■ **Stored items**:
++++++++++++++++++++
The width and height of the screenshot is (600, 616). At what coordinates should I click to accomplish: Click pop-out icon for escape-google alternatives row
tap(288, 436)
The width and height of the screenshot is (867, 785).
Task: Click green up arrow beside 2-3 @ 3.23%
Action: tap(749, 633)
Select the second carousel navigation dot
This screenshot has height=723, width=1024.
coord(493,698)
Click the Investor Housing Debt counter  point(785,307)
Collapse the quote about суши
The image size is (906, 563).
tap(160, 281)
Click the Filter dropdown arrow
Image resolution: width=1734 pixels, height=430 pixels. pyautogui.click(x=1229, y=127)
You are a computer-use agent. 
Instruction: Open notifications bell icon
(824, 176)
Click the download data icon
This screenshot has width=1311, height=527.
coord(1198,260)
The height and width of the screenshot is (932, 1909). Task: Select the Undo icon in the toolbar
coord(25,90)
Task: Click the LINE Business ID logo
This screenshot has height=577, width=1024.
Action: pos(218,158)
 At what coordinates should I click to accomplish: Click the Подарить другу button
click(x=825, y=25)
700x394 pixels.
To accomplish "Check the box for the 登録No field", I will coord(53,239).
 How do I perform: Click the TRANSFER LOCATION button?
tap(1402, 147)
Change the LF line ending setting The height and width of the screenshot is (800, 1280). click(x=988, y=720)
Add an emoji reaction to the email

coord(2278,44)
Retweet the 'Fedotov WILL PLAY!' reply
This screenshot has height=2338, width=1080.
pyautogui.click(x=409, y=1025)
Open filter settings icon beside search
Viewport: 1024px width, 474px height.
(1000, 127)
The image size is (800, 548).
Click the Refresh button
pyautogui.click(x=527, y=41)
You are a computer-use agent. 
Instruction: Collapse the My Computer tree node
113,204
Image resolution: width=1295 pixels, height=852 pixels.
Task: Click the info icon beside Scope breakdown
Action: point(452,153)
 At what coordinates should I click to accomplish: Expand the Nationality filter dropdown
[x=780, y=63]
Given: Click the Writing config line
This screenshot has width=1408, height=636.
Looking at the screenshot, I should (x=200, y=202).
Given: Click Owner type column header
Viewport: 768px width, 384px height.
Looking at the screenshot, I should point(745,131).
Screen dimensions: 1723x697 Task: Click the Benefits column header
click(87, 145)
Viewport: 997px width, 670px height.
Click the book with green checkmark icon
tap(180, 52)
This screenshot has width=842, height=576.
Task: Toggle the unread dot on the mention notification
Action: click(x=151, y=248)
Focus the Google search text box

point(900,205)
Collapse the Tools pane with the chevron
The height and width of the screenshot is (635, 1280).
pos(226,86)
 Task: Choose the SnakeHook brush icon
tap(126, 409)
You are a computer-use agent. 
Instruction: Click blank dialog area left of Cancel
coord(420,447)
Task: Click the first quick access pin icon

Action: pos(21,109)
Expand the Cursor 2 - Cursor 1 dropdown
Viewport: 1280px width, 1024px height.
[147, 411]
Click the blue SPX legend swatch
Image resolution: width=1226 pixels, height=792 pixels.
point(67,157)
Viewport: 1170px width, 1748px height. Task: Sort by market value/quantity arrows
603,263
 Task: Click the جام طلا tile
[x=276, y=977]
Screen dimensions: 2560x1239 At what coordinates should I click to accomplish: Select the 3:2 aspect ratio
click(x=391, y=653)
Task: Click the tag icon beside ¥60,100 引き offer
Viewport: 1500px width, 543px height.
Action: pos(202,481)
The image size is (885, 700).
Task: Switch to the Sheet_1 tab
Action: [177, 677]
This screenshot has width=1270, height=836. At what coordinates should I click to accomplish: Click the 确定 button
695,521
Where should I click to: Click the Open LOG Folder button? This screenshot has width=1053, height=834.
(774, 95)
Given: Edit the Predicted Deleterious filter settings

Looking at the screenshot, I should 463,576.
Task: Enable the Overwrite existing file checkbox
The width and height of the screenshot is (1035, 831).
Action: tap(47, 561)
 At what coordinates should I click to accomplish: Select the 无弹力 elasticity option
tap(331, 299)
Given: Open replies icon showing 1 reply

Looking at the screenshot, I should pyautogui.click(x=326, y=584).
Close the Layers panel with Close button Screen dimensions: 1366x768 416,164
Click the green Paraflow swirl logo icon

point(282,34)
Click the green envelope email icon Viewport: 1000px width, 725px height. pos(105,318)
++++++++++++++++++++
Every record above needs to be returned in full, exactly.

The width and height of the screenshot is (600, 616). At what coordinates should I click to accomplish: Click pop-out icon for escape-google alternatives row
tap(288, 436)
The width and height of the screenshot is (867, 785).
Task: Click green up arrow beside 2-3 @ 3.23%
Action: tap(749, 633)
Select the second carousel navigation dot
This screenshot has height=723, width=1024.
coord(493,698)
Click the Investor Housing Debt counter  point(785,307)
Collapse the quote about суши
The image size is (906, 563).
tap(160, 281)
Click the Filter dropdown arrow
Image resolution: width=1734 pixels, height=430 pixels. pyautogui.click(x=1229, y=127)
You are a computer-use agent. 
Instruction: Open notifications bell icon
(824, 176)
Click the download data icon
This screenshot has width=1311, height=527.
coord(1198,260)
The height and width of the screenshot is (932, 1909). Task: Select the Undo icon in the toolbar
coord(25,90)
Task: Click the LINE Business ID logo
This screenshot has height=577, width=1024.
Action: pos(218,158)
 At what coordinates should I click to accomplish: Click the Подарить другу button
click(x=825, y=25)
700x394 pixels.
To accomplish "Check the box for the 登録No field", I will coord(53,239).
 How do I perform: Click the TRANSFER LOCATION button?
tap(1402, 147)
Change the LF line ending setting The height and width of the screenshot is (800, 1280). click(x=988, y=720)
Add an emoji reaction to the email

coord(2278,44)
Retweet the 'Fedotov WILL PLAY!' reply
This screenshot has height=2338, width=1080.
pyautogui.click(x=409, y=1025)
Open filter settings icon beside search
Viewport: 1024px width, 474px height.
(1000, 127)
The image size is (800, 548).
Click the Refresh button
pyautogui.click(x=527, y=41)
You are a computer-use agent. 
Instruction: Collapse the My Computer tree node
113,204
Image resolution: width=1295 pixels, height=852 pixels.
Task: Click the info icon beside Scope breakdown
Action: point(452,153)
 At what coordinates should I click to accomplish: Expand the Nationality filter dropdown
[x=780, y=63]
Given: Click the Writing config line
This screenshot has width=1408, height=636.
Looking at the screenshot, I should (x=200, y=202).
Given: Click Owner type column header
Viewport: 768px width, 384px height.
Looking at the screenshot, I should point(745,131).
Screen dimensions: 1723x697 Task: Click the Benefits column header
click(87, 145)
Viewport: 997px width, 670px height.
Click the book with green checkmark icon
tap(180, 52)
This screenshot has width=842, height=576.
Task: Toggle the unread dot on the mention notification
Action: click(x=151, y=248)
Focus the Google search text box

point(900,205)
Collapse the Tools pane with the chevron
The height and width of the screenshot is (635, 1280).
pos(226,86)
 Task: Choose the SnakeHook brush icon
tap(126, 409)
You are a computer-use agent. 
Instruction: Click blank dialog area left of Cancel
coord(420,447)
Task: Click the first quick access pin icon

Action: pos(21,109)
Expand the Cursor 2 - Cursor 1 dropdown
Viewport: 1280px width, 1024px height.
[147, 411]
Click the blue SPX legend swatch
Image resolution: width=1226 pixels, height=792 pixels.
point(67,157)
Viewport: 1170px width, 1748px height. Task: Sort by market value/quantity arrows
603,263
 Task: Click the جام طلا tile
[x=276, y=977]
Screen dimensions: 2560x1239 At what coordinates should I click to accomplish: Select the 3:2 aspect ratio
click(x=391, y=653)
Task: Click the tag icon beside ¥60,100 引き offer
Viewport: 1500px width, 543px height.
Action: pos(202,481)
The image size is (885, 700).
Task: Switch to the Sheet_1 tab
Action: [177, 677]
This screenshot has width=1270, height=836. At what coordinates should I click to accomplish: Click the 确定 button
695,521
Where should I click to: Click the Open LOG Folder button? This screenshot has width=1053, height=834.
(774, 95)
Given: Edit the Predicted Deleterious filter settings

Looking at the screenshot, I should 463,576.
Task: Enable the Overwrite existing file checkbox
The width and height of the screenshot is (1035, 831).
Action: tap(47, 561)
 At what coordinates should I click to accomplish: Select the 无弹力 elasticity option
tap(331, 299)
Given: Open replies icon showing 1 reply

Looking at the screenshot, I should pyautogui.click(x=326, y=584).
Close the Layers panel with Close button Screen dimensions: 1366x768 416,164
Click the green Paraflow swirl logo icon

point(282,34)
Click the green envelope email icon Viewport: 1000px width, 725px height. pos(105,318)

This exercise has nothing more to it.